This will create a new directory, programs/build/assembly, which contains compilation results for all assembly tests. The directory contains the following subdirectories,

- bin/ contains all the .riscv files, which will be used during processor memory initialization.
- dump/ contains all the dumped assembly codes.

Similarly, go to the programs/<smallbenchmarks|bigbenchmarks> folders directly and run the make command in the respective folder to compile all benchmarks. The compilation results will be in

programs/build/<smallbenchmarks|bigbenchmarks> directories.

### 3.2 Using the Test Bench

Our test bench is software running on the host processor which interacts with the RISC-V processor using Connectal as shown in Figure 1. The test bench starts the processor and handles toHost requests until the processor indicates it has completed, either successfully or unsuccessfully. For example, the cycle count in the test output are actually toHost requests from the processor to print an integer, and the requests are handled by the test bench by printing the integer out. The last line (i.e. PASSED or FAILED) of the test output is also printed out by the test bench based on the toHost request which indicates the end of processing.

To run the test bench, first build the project as described in Section 2 and compile the RISC-V programs as described in Section 3.1. In simulation, our RISC-V processor always loads the file program to initialize the memory.

For example, to run the median benchmark on the processor in simulation you could use the commands from the top directory:

lab5\$ ln -sf programs/build/smallbenchmarks/bin/median.riscv program lab5\$ ./bluesim/bin/ubuntu.exe 1>log

This creates a file log that contains the trace of your execution.

For your convenience, we have provided scripts run\_sw.sh, which run all the assembly tests and benchmarks automatically. The standard output (stdout) will be redirected to logs/<test name>.log.

#### 3.2.1 Test bench output

There are two sources of outputs from RISC-V simulation. These include BSV \$display statements (both messages and errors) and RISC-V print statements.

BSV \$display statements are printed to stdout by bsim\_dut. BSV can also print to standard error (stderr) using \$fwrite(stderr, ...) statements. The scripts run\_tests.sh redirects the stdout to the logs/<test name>.log file.

##############################

#### TASKS TO CARRY OUT
1) Revise the RISC-V test bench text between "This creates a" and "RISC-V print statements.", inclusive, replacing "trace" with "record".
2) Write the next portion of the RISC-V test bench text, beginning after its final sentence.

#### DATA LINES

##############################

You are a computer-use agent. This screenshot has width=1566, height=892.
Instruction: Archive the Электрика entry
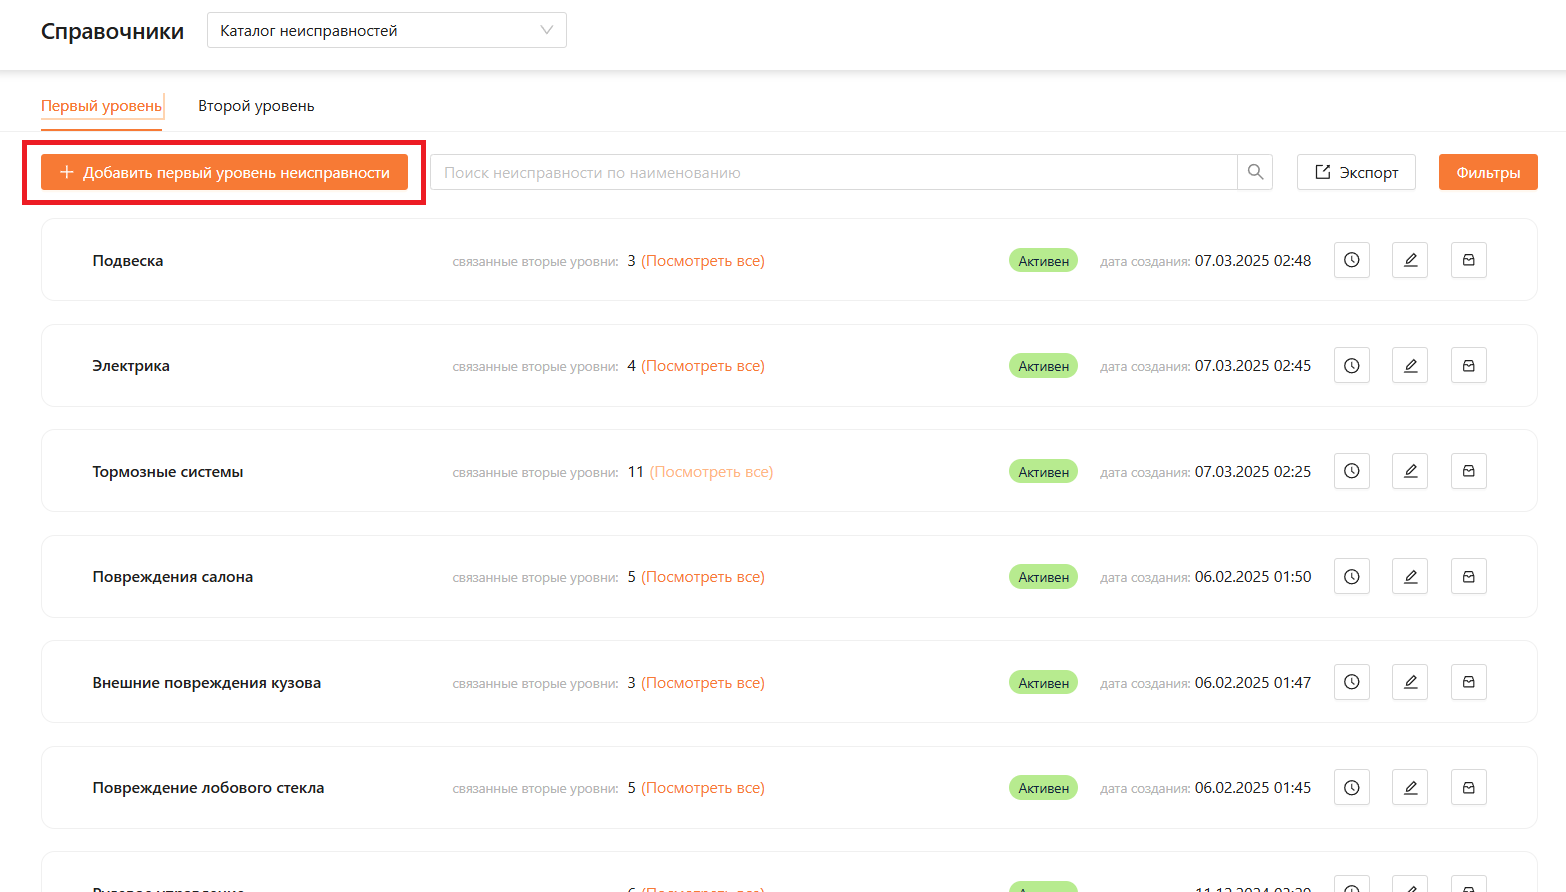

##############################

#### RESPONSES
1)
This creates a file log that contains the record of your execution.

For your convenience, we have provided scripts run\_sw.sh, which run all the assembly tests and benchmarks automatically. The standard output (stdout) will be redirected to logs/<test name>.log.

#### 3.2.1 Test bench output

There are two sources of outputs from RISC-V simulation. These include BSV \$display statements (both messages and errors) and RISC-V print statements.

2)
RISC-V print statements (e.g., printChar, printStr and printInt functions in

programs/benchmarks/common/syscall.c) are handled through moving characters and integers to the mtohost CSR. The test bench reads from the cpuToHost interface and prints characters and integers to stderr when it receives them. The messages from stderr show up on your screen together with messages from stdout, but they are not logged into a file.

# 4 Evaluating Processor Designs

In this lab, we will work on six processor designs which include the MultiCycle processor. Once your processor passes all *assembly tests*, you can evaluate your processor design. For each processor you will analyze processor's circuit by synthesizing the processor using yosys. You will also run *small benchmark* software on the processor in simulation to evaluate the processor.

We have prepared an Excel worksheet (lab5.xlsx) on which you will fill the evaluation data of each processor design.

#### 4.1 Synthesize the Processors

You can synthesize your processor by running:

lab5\$ synth src/[processor\_bsv\_filename] mkProc -p src:src/proclib:bolib/ -1 multisize

This will report the critical path delay, and area of your circuit. Please note that there are two metrics for the area, and we will only use the "Area (excluding the memory)" for the evaluation data.

# 4.2 Instructions Per Cycle

Processor performance is often measured in instructions per cycle (IPC). This metric is a measure of throughput, or how many instructions are completed per cycle on average. IPC is computed by dividing a number of instructions by how many cycles it took to execute those instructions. A MultiCycle processor will require several cycles to complete a instruction therefore its IPC is smaller than 1.0. DRAM latency penalty due to cache misses will further decrease IPC of MultiCycle.

Improving IPCs of a processor towards 1.0 would require pipelining the processor, and other various architectural techniques such as better branch predictions.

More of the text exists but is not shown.